In addtion, "Hear" has the following meaning:
(hear from) Be contacted by (someone), especially by letter or telephone: ‘if you would like to join the committee, we would love to hear from you’
[Oxford Online Dictionary]
So you can't say it is wrong to use "hear from" in your example.
In the past, not many people had a proper education and illiteracy rate was rather high. When an illiterate person receives a letter, he can't read it. He has to "hear" the contents from someone who can read it on behalf of him. I think it is part of the reason the word "hear" has been used.
Solution 3:
I have an ingenious explanation to offer. Among the 'verbs of perception' we depend mostly on 'see' and 'hear' to be informed about someone's well being. Perhaps long before the age of stage-coach (mode of sending a letter) or penny post,let alone the modern era of communicative explosions, the only dependable mode of knowing about someone's wellbeing was to hear from someone about the person of our interest, who happened to visit our place from the distant land of my acquaintance, relation or friend.
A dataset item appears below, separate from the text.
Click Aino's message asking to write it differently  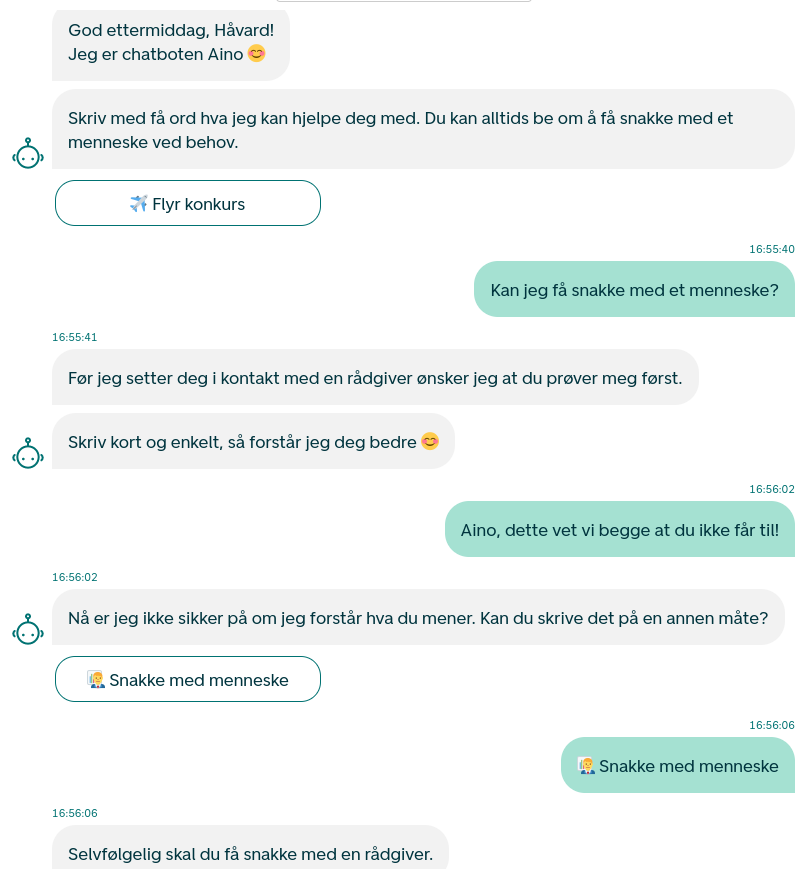419,617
'HEAR' gains into prominance for the simple reason that we have no means of 'seeing'. Moreover, seeming is not like the seeming. So, depend on 'hear'.
The days of face to face interaction are long lost in oblivion. Letters come to replace it. But by that time, 'hear' has earned a permanent reputation in communicative English. Letters become the representative figure of relations or friends. Through them we commune, we hear them speak.
Invention of telephone further reinforced this communicative usage of 'hear' with the present day dictionary meaning. We don't use 'good to read from you' for the simple reason that "reading" is a comparatively recent development in the evolution of languages and when you read, you read at the exclusion of your friends, where the comprehensive character of 'hear'is missing.
A word of worry. In this age of Skype, video calling and whats-app, hear would soon fall into abuse. We would begin to say — Good to see you, Good to hear you ("from " being struck off.)